(Dataset entries)
________________

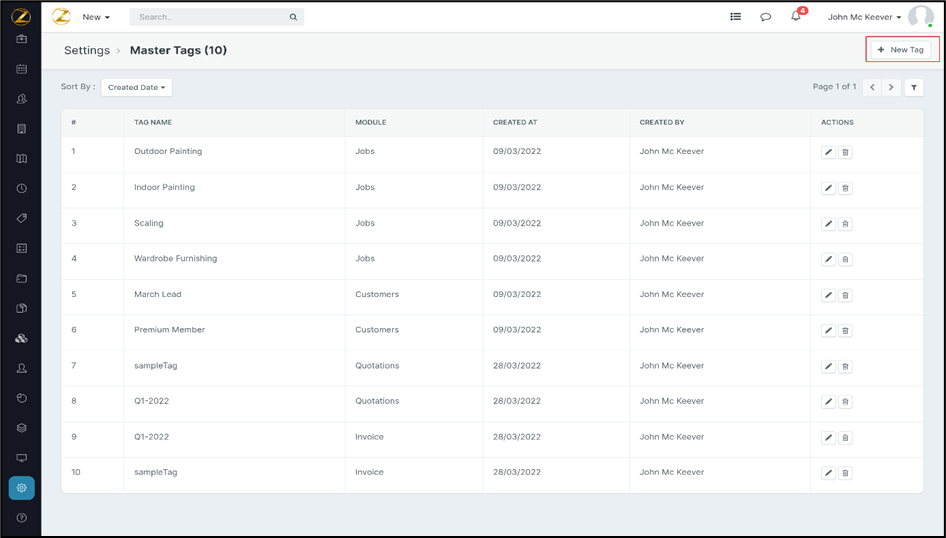Click the help question mark icon
Screen dimensions: 946x538
point(21,518)
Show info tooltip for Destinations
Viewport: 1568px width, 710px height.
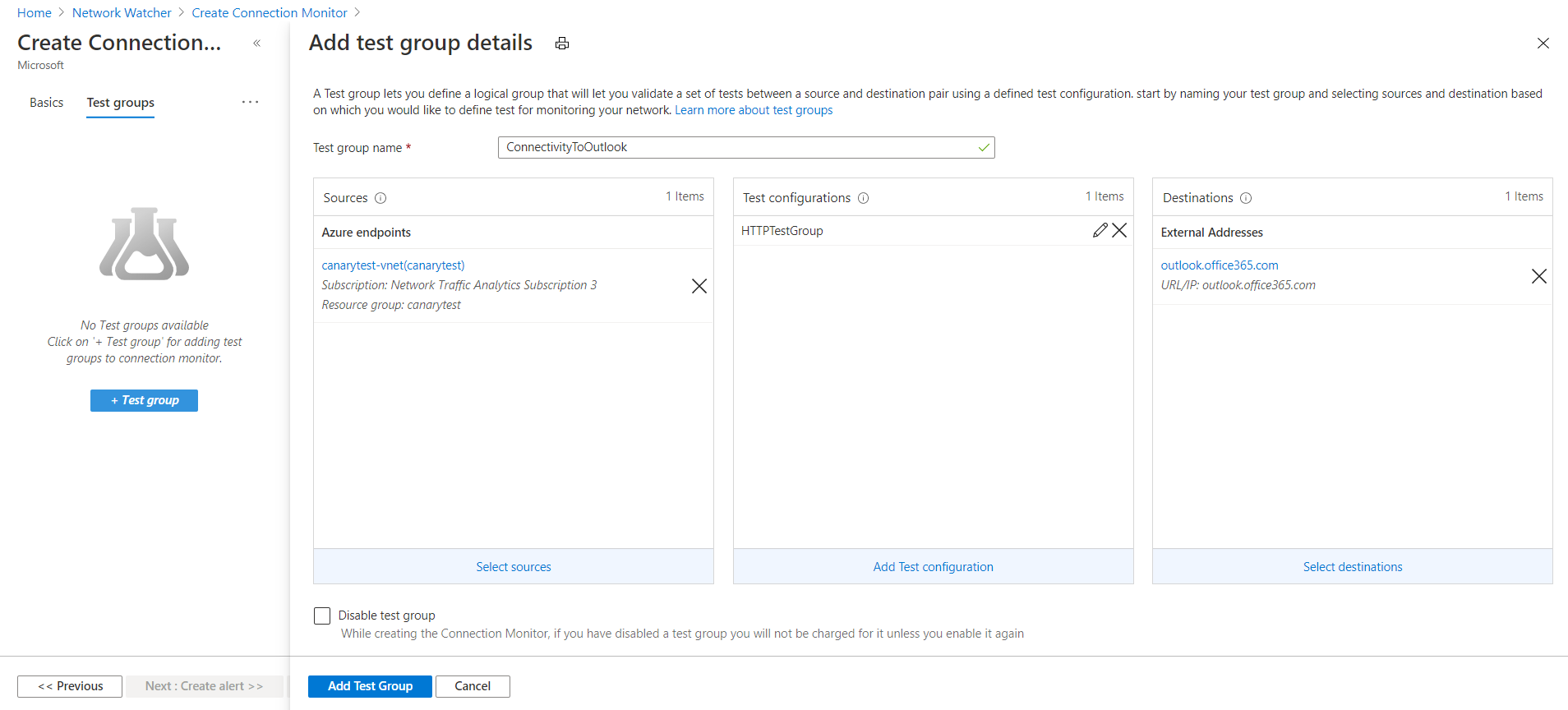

________________

> **Action item**: Leave the pictures out. Transcribe exactly the lines from the one with "Show info tooltip for Destinations" through the end of the records.

> **Result of the task**:
Show info tooltip for Destinations
Viewport: 1568px width, 710px height.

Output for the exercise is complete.